> **Directions**:
Show every line of the material that follows in which the word "checkbox" occurs.

> **Excerpted data**:
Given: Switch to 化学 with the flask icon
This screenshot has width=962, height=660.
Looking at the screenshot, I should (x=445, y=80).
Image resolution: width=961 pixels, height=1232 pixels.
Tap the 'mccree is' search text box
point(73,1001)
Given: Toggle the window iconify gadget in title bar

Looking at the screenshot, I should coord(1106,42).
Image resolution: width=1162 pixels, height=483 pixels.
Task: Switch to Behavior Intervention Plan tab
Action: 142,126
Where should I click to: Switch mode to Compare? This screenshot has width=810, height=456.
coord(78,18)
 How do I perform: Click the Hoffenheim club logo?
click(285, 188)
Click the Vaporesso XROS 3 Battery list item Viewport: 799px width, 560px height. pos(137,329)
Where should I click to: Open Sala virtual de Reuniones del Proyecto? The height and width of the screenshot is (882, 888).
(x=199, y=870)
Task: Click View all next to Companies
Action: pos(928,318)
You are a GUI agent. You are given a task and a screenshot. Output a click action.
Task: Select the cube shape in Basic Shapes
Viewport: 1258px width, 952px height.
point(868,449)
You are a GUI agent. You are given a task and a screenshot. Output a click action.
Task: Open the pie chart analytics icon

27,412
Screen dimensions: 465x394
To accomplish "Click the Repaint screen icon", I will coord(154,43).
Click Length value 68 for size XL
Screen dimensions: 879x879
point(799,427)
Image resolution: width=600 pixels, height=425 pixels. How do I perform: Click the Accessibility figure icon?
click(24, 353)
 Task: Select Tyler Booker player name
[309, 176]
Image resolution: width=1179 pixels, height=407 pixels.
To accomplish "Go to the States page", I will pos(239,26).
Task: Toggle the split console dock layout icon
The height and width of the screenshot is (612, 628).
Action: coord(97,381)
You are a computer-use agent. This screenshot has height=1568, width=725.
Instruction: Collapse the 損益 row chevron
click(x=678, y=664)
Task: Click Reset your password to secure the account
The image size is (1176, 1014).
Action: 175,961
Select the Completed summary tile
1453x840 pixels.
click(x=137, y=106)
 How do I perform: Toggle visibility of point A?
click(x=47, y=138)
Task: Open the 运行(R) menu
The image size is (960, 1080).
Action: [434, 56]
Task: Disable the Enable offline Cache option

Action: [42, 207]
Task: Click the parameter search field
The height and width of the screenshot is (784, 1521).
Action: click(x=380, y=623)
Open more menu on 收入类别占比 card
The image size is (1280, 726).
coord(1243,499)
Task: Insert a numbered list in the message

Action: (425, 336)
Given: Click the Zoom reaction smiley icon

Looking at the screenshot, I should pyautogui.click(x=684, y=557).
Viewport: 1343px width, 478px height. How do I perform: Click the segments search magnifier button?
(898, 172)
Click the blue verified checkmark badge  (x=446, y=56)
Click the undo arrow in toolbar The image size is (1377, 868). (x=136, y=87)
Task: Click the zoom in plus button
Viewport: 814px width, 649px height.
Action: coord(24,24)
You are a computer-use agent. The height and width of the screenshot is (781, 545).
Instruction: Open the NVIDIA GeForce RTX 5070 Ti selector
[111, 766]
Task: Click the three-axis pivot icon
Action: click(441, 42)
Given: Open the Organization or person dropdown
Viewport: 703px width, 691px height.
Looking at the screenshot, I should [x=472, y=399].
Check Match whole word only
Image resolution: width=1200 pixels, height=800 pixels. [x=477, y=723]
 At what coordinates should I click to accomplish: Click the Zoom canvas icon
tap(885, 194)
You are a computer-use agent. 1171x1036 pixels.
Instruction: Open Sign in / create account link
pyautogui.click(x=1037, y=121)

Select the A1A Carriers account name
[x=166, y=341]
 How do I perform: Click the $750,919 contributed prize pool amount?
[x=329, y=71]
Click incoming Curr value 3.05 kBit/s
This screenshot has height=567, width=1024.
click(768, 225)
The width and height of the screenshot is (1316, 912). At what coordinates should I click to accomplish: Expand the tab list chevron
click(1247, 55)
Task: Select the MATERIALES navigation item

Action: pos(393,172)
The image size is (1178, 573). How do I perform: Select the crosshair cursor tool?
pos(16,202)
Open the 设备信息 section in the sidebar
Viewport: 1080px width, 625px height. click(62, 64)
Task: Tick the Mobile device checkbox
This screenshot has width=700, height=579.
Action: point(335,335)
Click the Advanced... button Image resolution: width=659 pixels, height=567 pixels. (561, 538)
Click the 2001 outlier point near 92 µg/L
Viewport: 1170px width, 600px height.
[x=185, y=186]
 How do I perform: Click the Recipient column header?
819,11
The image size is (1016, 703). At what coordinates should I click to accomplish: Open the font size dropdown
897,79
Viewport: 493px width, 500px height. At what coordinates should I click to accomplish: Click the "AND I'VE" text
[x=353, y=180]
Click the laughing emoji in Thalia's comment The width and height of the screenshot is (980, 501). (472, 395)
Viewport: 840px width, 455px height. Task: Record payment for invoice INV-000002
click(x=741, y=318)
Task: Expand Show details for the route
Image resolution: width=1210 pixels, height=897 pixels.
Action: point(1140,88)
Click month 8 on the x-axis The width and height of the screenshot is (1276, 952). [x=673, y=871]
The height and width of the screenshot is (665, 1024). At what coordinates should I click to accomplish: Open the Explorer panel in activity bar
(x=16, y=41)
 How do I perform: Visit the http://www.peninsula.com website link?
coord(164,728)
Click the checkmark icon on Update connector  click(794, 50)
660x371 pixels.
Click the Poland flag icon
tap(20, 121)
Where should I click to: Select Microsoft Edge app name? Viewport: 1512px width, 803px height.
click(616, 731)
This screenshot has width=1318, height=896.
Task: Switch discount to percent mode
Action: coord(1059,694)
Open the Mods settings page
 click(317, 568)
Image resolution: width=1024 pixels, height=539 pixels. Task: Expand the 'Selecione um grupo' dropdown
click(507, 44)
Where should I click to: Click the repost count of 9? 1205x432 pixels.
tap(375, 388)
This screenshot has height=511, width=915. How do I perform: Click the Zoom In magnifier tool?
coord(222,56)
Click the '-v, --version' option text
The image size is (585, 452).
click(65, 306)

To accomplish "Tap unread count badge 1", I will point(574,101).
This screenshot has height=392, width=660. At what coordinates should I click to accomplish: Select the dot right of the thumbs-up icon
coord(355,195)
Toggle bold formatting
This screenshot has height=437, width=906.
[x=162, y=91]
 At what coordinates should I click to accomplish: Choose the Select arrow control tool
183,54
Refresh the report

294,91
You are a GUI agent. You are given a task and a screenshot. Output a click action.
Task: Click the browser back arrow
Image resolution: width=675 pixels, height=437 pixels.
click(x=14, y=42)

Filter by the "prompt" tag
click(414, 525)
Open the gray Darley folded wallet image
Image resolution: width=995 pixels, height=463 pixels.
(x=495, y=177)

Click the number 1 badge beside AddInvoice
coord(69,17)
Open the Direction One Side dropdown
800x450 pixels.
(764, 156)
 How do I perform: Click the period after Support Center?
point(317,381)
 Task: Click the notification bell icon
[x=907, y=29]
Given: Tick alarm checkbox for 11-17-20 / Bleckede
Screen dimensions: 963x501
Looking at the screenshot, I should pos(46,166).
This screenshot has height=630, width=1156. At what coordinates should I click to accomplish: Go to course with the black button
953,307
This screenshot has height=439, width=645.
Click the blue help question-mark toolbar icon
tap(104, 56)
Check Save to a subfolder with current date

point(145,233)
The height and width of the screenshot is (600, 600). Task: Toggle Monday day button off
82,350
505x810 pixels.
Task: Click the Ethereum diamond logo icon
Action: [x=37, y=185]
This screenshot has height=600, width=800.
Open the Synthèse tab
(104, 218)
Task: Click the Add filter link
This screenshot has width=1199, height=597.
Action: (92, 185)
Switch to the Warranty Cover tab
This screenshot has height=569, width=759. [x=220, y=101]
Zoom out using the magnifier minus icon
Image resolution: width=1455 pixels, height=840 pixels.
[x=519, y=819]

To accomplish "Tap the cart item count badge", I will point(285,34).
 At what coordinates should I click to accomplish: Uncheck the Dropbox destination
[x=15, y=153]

> **Task result**:
Task: Tick the Mobile device checkbox
Given: Tick alarm checkbox for 11-17-20 / Bleckede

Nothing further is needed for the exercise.